Investigators say Cherlie LaFleur, 19, of the 300 block of North Marshall Street, gave birth in a bathroom stall at McCaskey East High School, then discarded the male infant in the trash can.
They arrested the McCaskey East student Wednesday but have so far only charged her with concealing the death of a child.
An autopsy was conducted Wednesday, but Lancaster County Coroner Dr. Stephen Diamantoni has not determined if the baby was born alive.
"It's a difficult determination to make," he said Thursday. "It's hard to tell if the baby's heart rate stopped three or four minutes before birth or after."
Before ruling on a cause of death, Diamantoni said he must work more with law enforcement and get results from blood studies.
One thing being checked, for example, is if an infection could have played a role in the death, he said.
City police Capt.
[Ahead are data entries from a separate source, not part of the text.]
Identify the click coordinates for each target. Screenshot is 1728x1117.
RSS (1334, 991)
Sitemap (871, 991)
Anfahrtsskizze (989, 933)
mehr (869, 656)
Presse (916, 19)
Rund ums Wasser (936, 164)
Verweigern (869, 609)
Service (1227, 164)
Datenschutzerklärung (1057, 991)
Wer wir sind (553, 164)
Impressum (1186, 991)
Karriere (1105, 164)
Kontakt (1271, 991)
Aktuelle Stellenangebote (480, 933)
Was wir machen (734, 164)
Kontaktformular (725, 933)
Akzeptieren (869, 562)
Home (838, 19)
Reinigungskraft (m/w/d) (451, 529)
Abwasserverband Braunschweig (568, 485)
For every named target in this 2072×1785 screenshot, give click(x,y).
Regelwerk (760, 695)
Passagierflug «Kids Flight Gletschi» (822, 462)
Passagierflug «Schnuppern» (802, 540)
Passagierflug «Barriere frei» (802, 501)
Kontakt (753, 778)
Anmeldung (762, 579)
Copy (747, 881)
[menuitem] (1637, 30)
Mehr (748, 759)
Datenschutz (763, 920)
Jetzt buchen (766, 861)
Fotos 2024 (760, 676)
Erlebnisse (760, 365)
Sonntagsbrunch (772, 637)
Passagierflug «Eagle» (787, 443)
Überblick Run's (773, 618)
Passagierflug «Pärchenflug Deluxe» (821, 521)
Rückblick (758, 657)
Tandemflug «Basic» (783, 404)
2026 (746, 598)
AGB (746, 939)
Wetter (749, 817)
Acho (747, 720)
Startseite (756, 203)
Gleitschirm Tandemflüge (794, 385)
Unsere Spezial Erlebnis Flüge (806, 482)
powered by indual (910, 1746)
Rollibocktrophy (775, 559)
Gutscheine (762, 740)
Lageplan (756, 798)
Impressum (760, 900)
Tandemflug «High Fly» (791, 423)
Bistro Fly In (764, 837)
Kent Switzer said no new information on the police investigation was available Thursday.
Lancaster County District Attorney Craig Stedman also released little new information, citing the ongoing investigation.
Investigators are "broadening their scope to fill in the history as well as reach out to witnesses," he said.
Stedman would not predict if or when any additional charges against LaFleur might be filed.
"There is nothing to suggest anyone else was involved," he said.
The School District of Lancaster continues to work with local authorities on the case, according to a district press release issued Thursday.
McCaskey campus staff met Thursday morning to discuss the matter, it said.
Staff and students directly affected by the situation can meet with counselors in special "safe rooms" at both of the district's high schools.
The district offers many student services, including a Teen Elect program to support students who are pregnant, and both male and female students who are parenting.
In addition, trained mental-health professionals provide on-site counseling services, and community-education liaisons can connect families with needed resources.
Any student, staff, community or family member can make a referral to these services by contacting their child's school, or the coordinator of School, Family and Community Partnerships at 396-6501.
LaFleur was arraigned Wednesday night and committed to Lancaster County Prison in lieu of $1 million bail.
She gave birth in a bathroom stall at the 1051 Lehigh Ave. school Tuesday afternoon and tried to flush the baby down the toilet, according to Lancaster city police.
When that didn't work, she disposed of the body in the trash can.
A custodian discovered the infant's body around 10 p.m. Tuesday.
The autopsy showed the infant was born at 27 to 29 weeks, officials said. Most babies born at that point would survive with proper care, Diamantoni has said.
Detectives conducted interviews and reviewed video footage, which led to the identification of LaFleur as the mother, police said.
Switzer said he did not believe the woman sought medical treatment after giving birth.